New Delhi, Feb 3 (IANS) As we approach World Cancer Day, which is observed every year on February 4, experts have expressed their concern over the rising cases of ‘familial cancer’ in India. Familial cancer is characterised by gene mutations in two or more first-degree relatives diagnosed with the same type of cancer. According to experts, this condition is influenced by hereditary predisposition, variable gene penetrance, and environmental factors.

“Familial cancers arise when multiple family members develop the same cancer more often than chance dictates. While environmental factors can play a role, many cases involve inherited gene mutations, increasing cancer risk,” Mandeep Singh Malhotra, Director of Surgical Oncology at CK Birla Hospital, Delhi, told IANS on Saturday.

“These ‘genomic cancers’ comprise 5-10 per cent of global cancer cases and understanding them is crucial for prevention. Other notable familial cancer types include medullary thyroid cancer, familial adenomatous polyposis (FAP), and Lynch syndrome, linked to colorectal cancers,” he added.

A data analysis conducted by Metropolis Healthcare on Hereditary Cancer Syndromes revealed a 49.02 per cent overall positivity rate.

It studied the results of 102 patients who underwent for testing.

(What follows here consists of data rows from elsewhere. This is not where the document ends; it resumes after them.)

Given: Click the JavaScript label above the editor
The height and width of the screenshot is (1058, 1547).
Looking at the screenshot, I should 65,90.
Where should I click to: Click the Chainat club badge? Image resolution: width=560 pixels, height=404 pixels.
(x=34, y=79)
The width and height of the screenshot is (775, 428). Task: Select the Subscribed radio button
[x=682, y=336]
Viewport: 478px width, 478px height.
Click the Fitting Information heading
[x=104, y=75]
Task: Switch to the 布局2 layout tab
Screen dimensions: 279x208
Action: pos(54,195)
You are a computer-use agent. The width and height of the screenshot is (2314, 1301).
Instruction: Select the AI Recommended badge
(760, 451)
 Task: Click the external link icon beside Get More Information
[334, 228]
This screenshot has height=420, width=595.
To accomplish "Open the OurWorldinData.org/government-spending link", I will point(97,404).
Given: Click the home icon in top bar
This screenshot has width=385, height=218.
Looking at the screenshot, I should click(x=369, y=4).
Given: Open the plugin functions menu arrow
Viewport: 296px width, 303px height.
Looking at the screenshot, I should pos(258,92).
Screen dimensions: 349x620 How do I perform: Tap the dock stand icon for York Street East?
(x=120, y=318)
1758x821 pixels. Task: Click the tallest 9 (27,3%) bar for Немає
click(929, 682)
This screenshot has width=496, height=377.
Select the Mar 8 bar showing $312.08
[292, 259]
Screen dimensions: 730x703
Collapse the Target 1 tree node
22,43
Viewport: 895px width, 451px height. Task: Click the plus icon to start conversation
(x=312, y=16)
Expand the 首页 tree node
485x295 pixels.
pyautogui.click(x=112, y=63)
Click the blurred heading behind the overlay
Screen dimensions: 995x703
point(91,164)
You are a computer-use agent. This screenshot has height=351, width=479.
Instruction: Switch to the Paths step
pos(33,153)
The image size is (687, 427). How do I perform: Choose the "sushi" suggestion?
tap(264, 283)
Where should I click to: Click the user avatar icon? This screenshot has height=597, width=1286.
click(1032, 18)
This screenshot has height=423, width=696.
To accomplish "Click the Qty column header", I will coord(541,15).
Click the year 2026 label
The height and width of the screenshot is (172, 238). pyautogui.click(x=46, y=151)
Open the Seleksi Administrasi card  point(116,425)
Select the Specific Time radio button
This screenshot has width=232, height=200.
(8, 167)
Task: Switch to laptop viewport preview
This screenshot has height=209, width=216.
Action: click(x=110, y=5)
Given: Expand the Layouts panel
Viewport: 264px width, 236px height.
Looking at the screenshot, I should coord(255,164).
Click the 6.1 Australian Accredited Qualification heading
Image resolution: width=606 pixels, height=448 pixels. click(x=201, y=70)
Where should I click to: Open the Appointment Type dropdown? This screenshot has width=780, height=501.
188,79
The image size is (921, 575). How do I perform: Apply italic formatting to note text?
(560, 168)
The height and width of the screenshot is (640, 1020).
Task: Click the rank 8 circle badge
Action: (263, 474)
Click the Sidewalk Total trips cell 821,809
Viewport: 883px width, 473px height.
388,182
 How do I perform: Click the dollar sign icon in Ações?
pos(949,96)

Out of the total detected cases, the maximum cases were of breast cancer (34 per cent), followed by gastrointestinal cancer (30 per cent), ovarian (8 per cent) and prostate cancer.

“Hereditary predisposition, passed through successive generations of a family, has been implicated in 10–15 per cent of cancer cases. Breast, colon, bladder, and ovarian cancers are commonly associated with a hereditary predisposition,” said Kirti Chadha, Chief Scientific Officer and Senior Oncopathologist, Metropolis Healthcare Limited.

Chanda also mentioned that they observed a high detection rate of pathogenic mutations, particularly in individuals with a personal history of at least two different primary solid tumour cancers.

“BRCA-Related Cancer diagnosed at age 40 or younger, history of colorectal polyposis and other such cited associations with a higher proportion in breast, gastrointestinal, ovarian, and prostate cancers,” she noted.

Moreover, health experts recommend that if a person has close family members with cancer they should consider seeking genetic counseling.

The doctors will create a pedigree chart to assess the actual risk, going beyond mere apprehension. Depending on the identified risks, various genomic tests may be recommended, targeting specific cancer types or multiple genes.

“A person with an inherited cancer susceptibility gene should take extra steps to ensure he/she finds out ways to lower your risk and find cancer early,” Sunny Jain, Cancer Care/Oncology, Sr Consultant & HOD – Oncology, Marengo Asia Hospitals, Faridabad, told IANS.

“This may include eating a healthy diet, quitting smoking and alcohol, having regular checkups, enrolling in various screening programmes, and being more physically active short should take care of all the modifiable risk factors for cancer,” he added.

For early detection and intervention once a person has the results, prevention strategies can be tailored, according to experts.